The Start of the Customer Onboarding Process
The onboarding process starts with having a good engaging website at Constant Contact that draws prospects to a free trial period. Within 24 hours of the start of the trial, the prospect receives a call from a sales associate who helps get them set up and answers any questions. The purpose of the sales team is to create a level of engagement between the customer and Constant Contact that, hopefully, leads to the trial person becoming a paying customer. In fact, the sales associate will not even ask for a credit card number during the initial call.
If the prospect poses questions that are very technical, the prospect will be handed off to tech support. Mind you, at this point the person is still a prospect, not a paying customer. About 10% of tech support calls fall into this pre-sales area. Whether a pre-sales contact or a contact from a paying customer, the goal of tech support is to “leave the customer wanting nothing.” The agents have no talk time goals. The focus is to support the revenue stream by creating highly satisfied customers.
The Four Stages of Customer Engagement
In fact, Constant Contact views customers as being in one of four stages of engagement: At Risk, Vulnerable, Secure, and Advocacy. By default without information to the contrary, they assume a customer is At Risk. An explicit goal of the onboarding process is to move prospects and customers from the At Risk stage into a higher level of engagement.
Tech support is a key player in creating Secure customers and Advocates, especially during the first three months of a subscription when calls to support are most frequent. Support is delivered through internal resources using multiple contact channels, and the support group has a first contact resolution rate of greater than 90%.
I can personally vouch for the nature of the tech support interactions. I did have several questions when I was building my first newsletter, and the techs took considerable time to answer my questions and even made suggestions to enhance the look of my newsletter. I never felt like they were rushing to get off the phone to take the next call in queue. And no, I didn’t tell them I knew Larry, but I did tell them I wanted the tech notes named after me for some bigs I identified for them.
To make sure the positive onboarding process is staying positive, Constant Contact, which has a survey module, conducts both relationship surveys and closed incident surveys.
A challenge that Larry said they are facing is how to engage with long-standing customers. These are customers who have ongoing subscriptions but are not contacting the company with any questions — and may not be using their subscriptions very fully. These are indications of a vulnerable customer.
What if they do lose a customer — and this is a business by whose nature there is some natural churn.
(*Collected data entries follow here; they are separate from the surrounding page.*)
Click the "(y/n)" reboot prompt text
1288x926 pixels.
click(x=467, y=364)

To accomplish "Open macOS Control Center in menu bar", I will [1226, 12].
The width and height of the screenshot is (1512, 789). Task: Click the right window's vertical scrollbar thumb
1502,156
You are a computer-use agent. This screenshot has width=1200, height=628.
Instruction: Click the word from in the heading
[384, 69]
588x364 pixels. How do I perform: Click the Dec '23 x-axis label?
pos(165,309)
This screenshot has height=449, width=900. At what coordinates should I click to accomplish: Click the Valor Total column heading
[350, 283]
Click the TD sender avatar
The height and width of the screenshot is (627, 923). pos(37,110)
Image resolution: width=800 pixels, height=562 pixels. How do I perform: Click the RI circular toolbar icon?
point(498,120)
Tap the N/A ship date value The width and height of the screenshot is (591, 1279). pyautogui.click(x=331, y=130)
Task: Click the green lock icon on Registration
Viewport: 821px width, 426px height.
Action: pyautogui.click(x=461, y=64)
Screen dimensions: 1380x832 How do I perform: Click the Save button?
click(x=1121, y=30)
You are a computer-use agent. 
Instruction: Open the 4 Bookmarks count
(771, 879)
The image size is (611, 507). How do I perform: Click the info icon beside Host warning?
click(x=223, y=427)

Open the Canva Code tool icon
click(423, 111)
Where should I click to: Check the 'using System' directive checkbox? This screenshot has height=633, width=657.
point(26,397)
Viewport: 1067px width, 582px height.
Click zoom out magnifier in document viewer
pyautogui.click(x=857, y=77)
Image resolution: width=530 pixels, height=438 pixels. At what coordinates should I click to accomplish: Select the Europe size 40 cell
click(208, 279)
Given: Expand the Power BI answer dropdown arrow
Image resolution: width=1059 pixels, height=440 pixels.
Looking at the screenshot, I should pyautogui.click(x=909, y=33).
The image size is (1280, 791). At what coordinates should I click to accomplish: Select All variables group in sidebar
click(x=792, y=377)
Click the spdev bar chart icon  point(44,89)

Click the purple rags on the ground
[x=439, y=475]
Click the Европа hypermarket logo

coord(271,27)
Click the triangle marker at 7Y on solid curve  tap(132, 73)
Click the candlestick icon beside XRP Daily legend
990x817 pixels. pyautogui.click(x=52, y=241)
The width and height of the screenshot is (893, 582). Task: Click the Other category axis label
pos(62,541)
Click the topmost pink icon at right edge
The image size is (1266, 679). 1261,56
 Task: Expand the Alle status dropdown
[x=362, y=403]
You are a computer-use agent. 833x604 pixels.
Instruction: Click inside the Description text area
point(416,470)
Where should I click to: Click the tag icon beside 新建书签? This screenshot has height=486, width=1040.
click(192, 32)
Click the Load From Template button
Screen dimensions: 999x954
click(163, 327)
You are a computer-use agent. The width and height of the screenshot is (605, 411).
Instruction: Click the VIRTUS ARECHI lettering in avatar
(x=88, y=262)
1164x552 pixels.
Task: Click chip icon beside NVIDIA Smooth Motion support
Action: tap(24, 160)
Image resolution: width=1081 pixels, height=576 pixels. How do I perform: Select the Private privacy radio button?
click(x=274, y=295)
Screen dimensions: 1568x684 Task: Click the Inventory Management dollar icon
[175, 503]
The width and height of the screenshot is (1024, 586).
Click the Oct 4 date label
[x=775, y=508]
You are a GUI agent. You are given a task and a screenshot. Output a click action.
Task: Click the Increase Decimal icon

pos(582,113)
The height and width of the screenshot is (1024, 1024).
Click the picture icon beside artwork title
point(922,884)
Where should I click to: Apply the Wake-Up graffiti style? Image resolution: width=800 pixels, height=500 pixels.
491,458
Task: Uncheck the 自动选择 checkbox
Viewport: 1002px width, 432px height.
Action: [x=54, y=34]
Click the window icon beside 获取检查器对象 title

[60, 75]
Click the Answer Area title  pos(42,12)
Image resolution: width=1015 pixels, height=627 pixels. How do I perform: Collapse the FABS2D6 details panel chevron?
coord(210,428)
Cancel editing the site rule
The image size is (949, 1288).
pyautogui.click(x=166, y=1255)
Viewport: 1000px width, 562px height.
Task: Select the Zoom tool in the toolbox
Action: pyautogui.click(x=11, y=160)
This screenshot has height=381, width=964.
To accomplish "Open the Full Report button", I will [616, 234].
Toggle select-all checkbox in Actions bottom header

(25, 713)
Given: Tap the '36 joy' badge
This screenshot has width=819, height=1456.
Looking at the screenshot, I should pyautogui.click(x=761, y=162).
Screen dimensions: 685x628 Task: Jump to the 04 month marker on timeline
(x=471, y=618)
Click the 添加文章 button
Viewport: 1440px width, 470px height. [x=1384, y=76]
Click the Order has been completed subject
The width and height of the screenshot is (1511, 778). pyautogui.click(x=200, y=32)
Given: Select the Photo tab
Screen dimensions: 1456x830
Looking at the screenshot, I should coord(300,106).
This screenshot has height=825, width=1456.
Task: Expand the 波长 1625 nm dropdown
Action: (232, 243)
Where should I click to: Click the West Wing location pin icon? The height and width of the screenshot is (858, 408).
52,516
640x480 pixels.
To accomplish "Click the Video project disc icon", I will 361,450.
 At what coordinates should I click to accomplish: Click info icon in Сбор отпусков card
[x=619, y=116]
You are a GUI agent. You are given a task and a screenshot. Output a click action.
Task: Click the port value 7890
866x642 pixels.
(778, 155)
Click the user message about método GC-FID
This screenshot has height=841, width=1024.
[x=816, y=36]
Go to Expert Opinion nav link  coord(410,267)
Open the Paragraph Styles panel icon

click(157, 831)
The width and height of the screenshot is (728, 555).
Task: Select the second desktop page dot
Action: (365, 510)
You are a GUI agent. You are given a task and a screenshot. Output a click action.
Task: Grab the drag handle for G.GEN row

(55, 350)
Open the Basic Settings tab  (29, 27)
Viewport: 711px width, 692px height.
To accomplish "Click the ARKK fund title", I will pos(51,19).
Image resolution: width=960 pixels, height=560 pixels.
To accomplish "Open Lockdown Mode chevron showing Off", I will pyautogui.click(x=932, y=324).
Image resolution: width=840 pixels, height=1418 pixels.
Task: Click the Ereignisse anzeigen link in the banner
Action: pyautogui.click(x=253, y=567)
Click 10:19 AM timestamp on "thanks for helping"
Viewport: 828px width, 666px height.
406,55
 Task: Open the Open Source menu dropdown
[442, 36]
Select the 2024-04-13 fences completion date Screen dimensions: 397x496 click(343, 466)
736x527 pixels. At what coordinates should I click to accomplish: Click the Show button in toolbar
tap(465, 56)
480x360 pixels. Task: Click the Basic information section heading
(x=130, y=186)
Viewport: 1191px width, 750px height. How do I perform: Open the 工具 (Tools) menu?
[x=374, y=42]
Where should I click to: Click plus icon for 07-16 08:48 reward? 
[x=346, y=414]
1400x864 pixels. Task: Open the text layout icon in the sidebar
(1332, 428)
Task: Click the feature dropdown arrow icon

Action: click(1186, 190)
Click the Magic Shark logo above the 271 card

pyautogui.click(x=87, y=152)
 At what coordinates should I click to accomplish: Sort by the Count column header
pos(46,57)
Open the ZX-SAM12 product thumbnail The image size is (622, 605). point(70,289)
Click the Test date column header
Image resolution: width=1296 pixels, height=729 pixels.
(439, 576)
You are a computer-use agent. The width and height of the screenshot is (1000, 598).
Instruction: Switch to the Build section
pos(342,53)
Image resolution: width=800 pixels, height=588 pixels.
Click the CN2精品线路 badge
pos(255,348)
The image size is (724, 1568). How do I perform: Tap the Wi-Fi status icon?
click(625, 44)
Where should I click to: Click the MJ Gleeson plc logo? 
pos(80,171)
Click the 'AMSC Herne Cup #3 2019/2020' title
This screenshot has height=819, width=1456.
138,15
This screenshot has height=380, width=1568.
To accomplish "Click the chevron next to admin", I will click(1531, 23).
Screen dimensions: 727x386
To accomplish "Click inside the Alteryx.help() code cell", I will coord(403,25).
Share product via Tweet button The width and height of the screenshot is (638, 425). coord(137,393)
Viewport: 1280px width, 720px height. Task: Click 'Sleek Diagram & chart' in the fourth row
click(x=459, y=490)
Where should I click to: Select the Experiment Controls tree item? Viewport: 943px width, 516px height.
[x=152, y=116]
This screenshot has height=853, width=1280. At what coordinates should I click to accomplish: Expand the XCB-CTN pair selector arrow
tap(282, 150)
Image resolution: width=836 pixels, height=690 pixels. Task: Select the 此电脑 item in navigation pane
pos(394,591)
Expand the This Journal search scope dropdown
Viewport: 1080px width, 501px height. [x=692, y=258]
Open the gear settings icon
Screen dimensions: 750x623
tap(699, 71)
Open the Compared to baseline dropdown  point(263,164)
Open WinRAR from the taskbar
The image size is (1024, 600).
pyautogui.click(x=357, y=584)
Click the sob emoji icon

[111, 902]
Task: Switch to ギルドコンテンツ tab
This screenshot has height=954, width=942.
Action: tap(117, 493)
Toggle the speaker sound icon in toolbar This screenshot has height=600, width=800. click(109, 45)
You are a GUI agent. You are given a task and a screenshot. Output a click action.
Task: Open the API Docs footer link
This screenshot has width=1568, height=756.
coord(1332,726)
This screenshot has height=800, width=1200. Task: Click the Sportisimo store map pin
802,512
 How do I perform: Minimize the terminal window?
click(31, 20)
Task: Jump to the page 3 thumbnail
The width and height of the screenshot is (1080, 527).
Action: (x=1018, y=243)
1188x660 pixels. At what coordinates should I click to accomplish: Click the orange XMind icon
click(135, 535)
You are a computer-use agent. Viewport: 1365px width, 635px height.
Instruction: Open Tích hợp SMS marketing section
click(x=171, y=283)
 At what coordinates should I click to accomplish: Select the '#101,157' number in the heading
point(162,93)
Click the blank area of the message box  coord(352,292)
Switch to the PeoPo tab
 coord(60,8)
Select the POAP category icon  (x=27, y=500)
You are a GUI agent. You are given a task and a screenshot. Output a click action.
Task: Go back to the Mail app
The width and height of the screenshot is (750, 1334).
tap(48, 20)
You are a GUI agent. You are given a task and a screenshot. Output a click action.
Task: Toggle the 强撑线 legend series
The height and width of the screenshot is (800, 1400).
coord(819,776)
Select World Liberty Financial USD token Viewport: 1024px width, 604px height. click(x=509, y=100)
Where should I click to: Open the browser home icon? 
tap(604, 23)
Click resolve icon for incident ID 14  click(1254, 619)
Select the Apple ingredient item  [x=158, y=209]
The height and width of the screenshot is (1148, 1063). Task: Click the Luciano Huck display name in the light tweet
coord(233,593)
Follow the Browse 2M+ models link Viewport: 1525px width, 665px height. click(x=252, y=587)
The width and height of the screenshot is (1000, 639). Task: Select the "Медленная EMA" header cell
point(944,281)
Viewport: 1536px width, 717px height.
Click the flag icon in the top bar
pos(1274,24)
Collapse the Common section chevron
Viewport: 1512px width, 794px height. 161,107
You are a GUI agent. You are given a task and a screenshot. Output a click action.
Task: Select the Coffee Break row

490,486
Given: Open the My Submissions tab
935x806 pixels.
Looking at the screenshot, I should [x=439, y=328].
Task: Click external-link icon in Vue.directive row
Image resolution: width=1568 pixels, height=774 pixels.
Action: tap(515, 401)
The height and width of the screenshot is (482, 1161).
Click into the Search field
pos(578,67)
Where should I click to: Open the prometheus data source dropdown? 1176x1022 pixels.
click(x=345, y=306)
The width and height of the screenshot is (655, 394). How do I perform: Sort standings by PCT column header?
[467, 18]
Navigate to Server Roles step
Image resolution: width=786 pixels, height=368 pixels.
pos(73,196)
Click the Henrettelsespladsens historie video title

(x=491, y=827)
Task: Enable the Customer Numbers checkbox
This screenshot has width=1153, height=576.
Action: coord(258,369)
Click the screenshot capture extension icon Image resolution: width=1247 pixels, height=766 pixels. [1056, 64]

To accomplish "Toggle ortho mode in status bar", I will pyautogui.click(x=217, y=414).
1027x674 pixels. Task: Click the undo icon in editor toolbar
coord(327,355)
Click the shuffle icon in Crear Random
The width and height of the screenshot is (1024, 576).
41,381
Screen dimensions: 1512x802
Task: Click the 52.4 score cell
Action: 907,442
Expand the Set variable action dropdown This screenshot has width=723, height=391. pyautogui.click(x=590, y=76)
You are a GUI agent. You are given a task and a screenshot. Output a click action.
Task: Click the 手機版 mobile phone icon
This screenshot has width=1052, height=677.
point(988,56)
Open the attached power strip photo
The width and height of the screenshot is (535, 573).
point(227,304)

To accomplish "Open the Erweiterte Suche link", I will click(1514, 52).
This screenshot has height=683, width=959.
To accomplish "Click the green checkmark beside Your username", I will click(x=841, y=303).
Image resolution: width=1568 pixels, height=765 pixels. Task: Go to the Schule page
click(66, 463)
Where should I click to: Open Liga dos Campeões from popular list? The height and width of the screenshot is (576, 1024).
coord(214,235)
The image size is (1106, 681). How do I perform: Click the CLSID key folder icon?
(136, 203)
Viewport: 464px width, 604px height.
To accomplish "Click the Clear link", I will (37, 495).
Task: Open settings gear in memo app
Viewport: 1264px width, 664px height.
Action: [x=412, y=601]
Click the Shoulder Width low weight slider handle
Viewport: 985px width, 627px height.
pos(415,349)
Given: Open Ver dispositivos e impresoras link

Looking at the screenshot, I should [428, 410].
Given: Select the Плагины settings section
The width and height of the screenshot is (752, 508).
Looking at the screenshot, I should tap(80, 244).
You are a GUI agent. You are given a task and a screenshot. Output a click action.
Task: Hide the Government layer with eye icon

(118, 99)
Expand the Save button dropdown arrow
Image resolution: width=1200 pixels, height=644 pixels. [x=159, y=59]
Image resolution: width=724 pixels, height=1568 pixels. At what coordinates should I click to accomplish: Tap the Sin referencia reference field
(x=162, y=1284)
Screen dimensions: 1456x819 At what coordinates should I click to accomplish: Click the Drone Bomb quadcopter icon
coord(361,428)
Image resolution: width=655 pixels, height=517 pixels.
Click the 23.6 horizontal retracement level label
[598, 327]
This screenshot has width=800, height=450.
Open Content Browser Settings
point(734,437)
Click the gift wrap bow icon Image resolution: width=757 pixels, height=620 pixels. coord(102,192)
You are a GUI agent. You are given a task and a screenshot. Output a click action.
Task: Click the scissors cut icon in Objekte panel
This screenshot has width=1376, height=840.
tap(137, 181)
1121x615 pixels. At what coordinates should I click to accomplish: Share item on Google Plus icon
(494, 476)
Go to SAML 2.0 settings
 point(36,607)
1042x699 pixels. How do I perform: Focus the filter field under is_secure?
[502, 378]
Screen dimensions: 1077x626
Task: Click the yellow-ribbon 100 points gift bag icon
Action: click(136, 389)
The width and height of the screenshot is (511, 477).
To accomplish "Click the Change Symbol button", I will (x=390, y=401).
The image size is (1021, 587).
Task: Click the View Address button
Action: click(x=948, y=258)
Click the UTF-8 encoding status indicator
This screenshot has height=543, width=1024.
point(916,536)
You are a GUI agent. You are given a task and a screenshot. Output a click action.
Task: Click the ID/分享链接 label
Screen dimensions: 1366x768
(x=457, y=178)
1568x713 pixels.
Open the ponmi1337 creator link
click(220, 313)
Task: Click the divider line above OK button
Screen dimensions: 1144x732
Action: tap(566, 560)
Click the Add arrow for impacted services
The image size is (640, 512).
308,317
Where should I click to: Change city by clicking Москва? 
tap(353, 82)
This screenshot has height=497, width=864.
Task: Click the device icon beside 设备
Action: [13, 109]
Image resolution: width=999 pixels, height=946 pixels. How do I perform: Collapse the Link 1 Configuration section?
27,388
The Save Desk folks explicitly ask for feedback about why a customer is leaving, and tech support conducts a lost customer survey. So, in addition to creating positive experiences by design right from the start, Constant Contact is also capturing and applying customer feedback to improve the customer experience.
Onboarding is More Than a Cost Center
Onboarding as a critical first step in customer experience management isn’t rocket science. It’s really a common sense approach applied to the entire life cycle of a customer relationship. Places where the company engages the customer are not considered cost centers where costs should be minimized, but rather these engagement points are considered critical to providing an ongoing revenue stream. They are managed for their effectiveness and not just their efficiency.